Language, for Powell, goes all the way “down,” into the fundamental organization of matter, and all the way “up” as the highly condensed visionary symbols of a “higher” language of the human psyche—numinous, condensed expressions of meaning. Powell describes a living language: animated, personal, responsive.

“Universally powerful visionary symbols can be thought of as expressions in the dictionary of a “higher” language connected with the human psyche. What I mean by “higher” is that the visual elements in this language are far more rich in meaning and informational content than the words of our spoken language. . .”

Powell sees the content of the visionary sequences originating in the personal memories of the individual experiencer. I agree with his description of the patchworking phenomena by which pieces of experience are recombined into powerful new communications. However, many reports by psilocybin and DMT users especially describe additional content so profoundly novel (alien is the word often used) that they can in no way be subjectively connected to personal memories.

My own analysis of the reports of xenolinguists such as Allyson Grey, Jason Tucker, and Terence McKenna, validates Powell’s observations of the construction of visionary dialogues with the Other. The literature of shamanism also reveals, in different cultural contexts, the dialogue with the Other as the source of knowledge: diagnosis, healing, divination, and the production of symbolic art forms (as in Tukano and Shipibo artifacts).

As Powell summarizes:

“…whether personal or universal, information becomes incorporated into entheogenic visions in a novel and creative way such that a definite message or meaning is conveyed, or at least appears to be conveyed. The resulting overwhelming confrontation with a spiritual intelligence is the result of information integration to the point where the integrative process appears to be alive, purposeful, and distinct from the self or ego. This is the transcendental Other, a sentient informative entity that is not us but something very closely related to us.”

A theoretical view—that the Universe is computational, its “stuff” is language-like—is transforming in our times into a practical reality. The stuff of the Universe becomes, in Mark Pesce’s phrase, “linguistically pliable.” The genetic code can be molded into new life forms. Nanotechnology gives us writeable molecular configurations. And at the macro level, additive manufacturing (3D printing) is progressing beyond the manufacture of shaped geometries to the shaping of multiple materials within materials that embody behaviors—sensing, reacting, computing (New Scientist, July 30—August 5th, 2011).

The book concludes with Powell’s “fantastic hypothesis,” which brings together his arguments about the mushroom’s visions, information, natural intelligence, language, and a computational universe in one package. It’s a whopper, and I won’t spoil the experience of discovering it yourself. Just a hint:

“…the reality process around us can similarly be viewed as a fourteen-billion-year-long translation of the Other from one language-like form into another…”

Psychedelic self-exploration, call it psychonautics, is research in the most basic form: ingest a substance, observe the experience, report, and interpret, as best you can. Repeat the experiment. Compare results with other experimenters. Most of this research is informal, our reporting is verbally to each other, sharing experiences, best and worst practices, tips and tricks, trying to figure it out, attempting, little by little, to integrate the floods of information into our lives at baseline, in the quest for meaning.

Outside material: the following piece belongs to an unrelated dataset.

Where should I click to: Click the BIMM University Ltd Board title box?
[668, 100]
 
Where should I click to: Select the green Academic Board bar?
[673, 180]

Simon Powell’s wonder tale ends with the requisite happy ending, and a call to action:

“This is like the plot of some elaborate adult fairy tale. If we genuinely wish to gain self-knowledge and realize our place within Nature’s endlessly creative transmutations, we can deliberately seek out and consume the “truth.” Like cosmic actors, by performing an age-old ritual act in time and space, we can perceive the world afresh and anew. Through psilocybinetic gnosis we may even glimpse the full majesty of this astounding Universe in which we are so privileged to find ourselves.”

Read this book. Follow directions in the last chapter closely. Confirm or deny.